The present invention relates generally to concealed embedded circuitry, vehicles comprising the same, and related methods.
A number of functional features relying on electronic circuitry are known for use in association with transportation vehicles (also referred to herein simply as “vehicles”) and other objects. Such functionality includes, for example, that facilitating tracking, surveillance, de-icing, communicating, and the like. For example, antennas facilitating communication may comprise electronic circuitry. Functionality provided by electronic circuitry also encompasses conductive traces for power and signal supply supporting further functionality.
Previously, the use of antennas on vehicles was primarily limited to those employed for AM/FM radio. In contrast, today's vehicles are often fitted with many different antennas for purposes such as remote keyless entry, satellite navigation, and others. As technology evolves, vehicles increasingly require still more antennas for such things as mobile internet and mobile video, collision avoidance radar, and vehicle-to-vehicle or vehicle-to-infrastructure communication.
Electronic circuitry used for such purposes presents challenges when implemented on objects such as vehicles. For example, protruding circuitry can undesirably degrade aesthetics, aerodynamics, and is susceptible to physical damage when exposed on a vehicle.
Indeed, an important consideration with placement of electronic circuitry on a vehicle is visual appeal. It is often desired, for example, to paint conventional antennas in order to at least partially camouflage the same. However, much is documented in the literature about the problems associated with painting antennas on vehicles. In general, painting exterior surfaces on vehicles poses many challenges.
In order to overcome some of these challenges, paint in film form has been recently developed for application to such surfaces as an alternative to traditional paint, which traditional paint is typically liquid-based and applied to surfaces in its liquid form. Paint in film form is based on at least one polymeric layer and is also referred to herein as a “polymeric film” or “polymeric paint film.” An example of such polymeric paint film is described in U.S. Patent Publication No. 2010/0059167, entitled “Paint Replacement Films, Composites Therefrom, and Related Methods.” Further, U.S. Pat. No. 7,678,997 references appliques containing electronic circuitry for an electronic device such as an antenna, which could be embedded in an applique used in paintless aircraft technology.

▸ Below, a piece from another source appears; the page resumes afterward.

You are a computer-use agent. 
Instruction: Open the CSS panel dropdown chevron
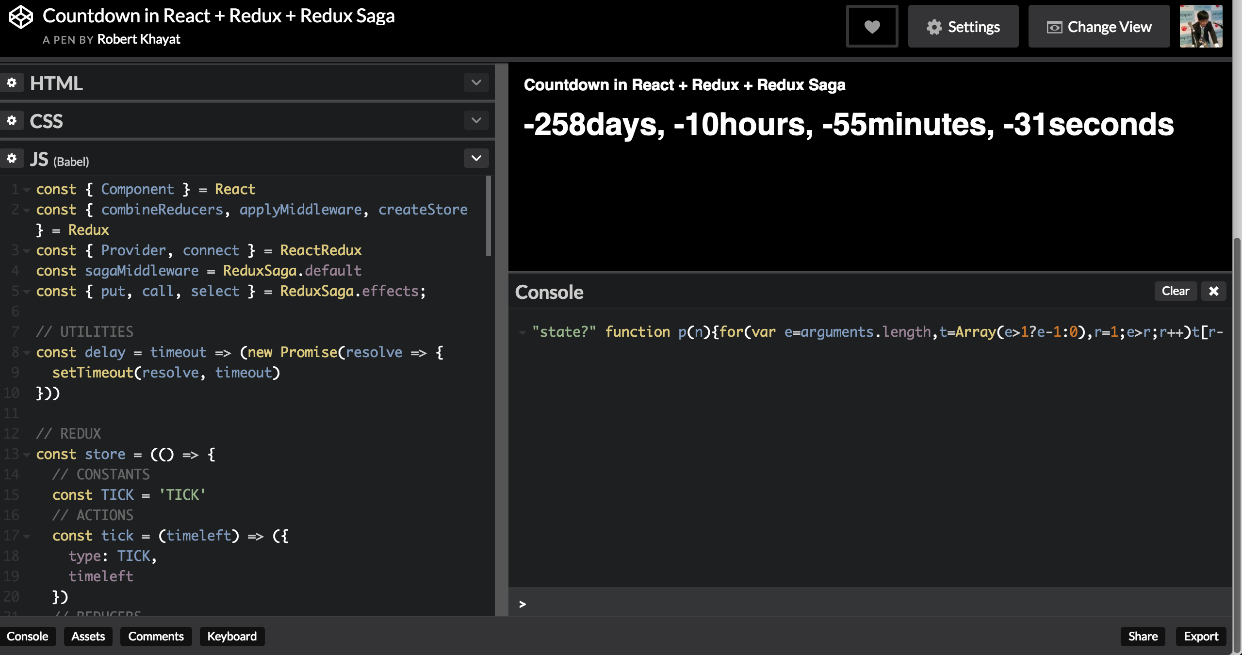[476, 120]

Not only is visual appeal of electronic circuitry a consideration, but visual obscurity or concealment is another consideration in certain applications. For example, concealment of electronic circuitry used by military in conjunction with mission functions is often desired. To further concealment for such applications, an alternative to conventional roof-mounted antennas is described, for example, by GreenWave Scientific (Raleigh, N.C.) as an antenna embedded in a rubber mudflap for complete concealment. Further, U.S. Patent Publication No. 2011/0260935 describes an antenna embedded within armor plates on a vehicle. The antenna elements are printed for low profile applications and are for a radio antenna. Still further, Fractal Antenna Systems Inc. (Waltham, Mass.) describes implementation of an antenna in a transparent conductive film under the trade designation, TRANZTENNA, for placement on vehicle windows. U.S. Pat. No. 7,847,745 B2 also describes an antenna embedded in a windshield.
Thin film antennas are described in U.S. Patent Publication No. 2010/0237038 as being used in vehicles, portable electronic devices, and the like, where their application to irregular-shaped surfaces is discussed. However, the antennas are generally described as being positioned on windows and other glass surfaces. Hirschmann Solutions, a division of Hirschmann Car Communication GmbH, also describes a variety of film antennas employing conductive structures printed on transparent, non-conductive films for use in various markets, including the automotive market. Positioning of such film antennas on non-conductive surfaces helps overcome performance problems associated with placement of low profile antennas on conductive surfaces, particularly when operating at relatively low frequencies.
Despite certain advantages associated with their location elsewhere on a vehicle, locating electronic circuitry, such as antennas, on the topside of a vehicle, particularly, in a vehicle's rooftop (which is often a conductive surface), has its advantages. Rooftop location allows an antenna to be either directional (in the case of satellite communications) or omni-directional (in the case of terrestrial communications). Recognizing the advantages of roof-mounted antennas, others have explored ways to conceal the same. For example, Ficosa North America Corp. (Madison Heights, Mich.) describes molding of one or more cavities within a carbon fiber roof for concealed placement of antennas therein. However, this approach is limiting with respect to manufacturing considerations and does not readily allow existing vehicles to be retrofitted with such concealed antennas.
Alternative structures and methods for positioning of electronic circuitry on a vehicle's surface are desired. Particularly desirable are those structures and methods that improve aerodynamic performance of the vehicle and that facilitate concealed placement of electronic circuitry on a vehicle.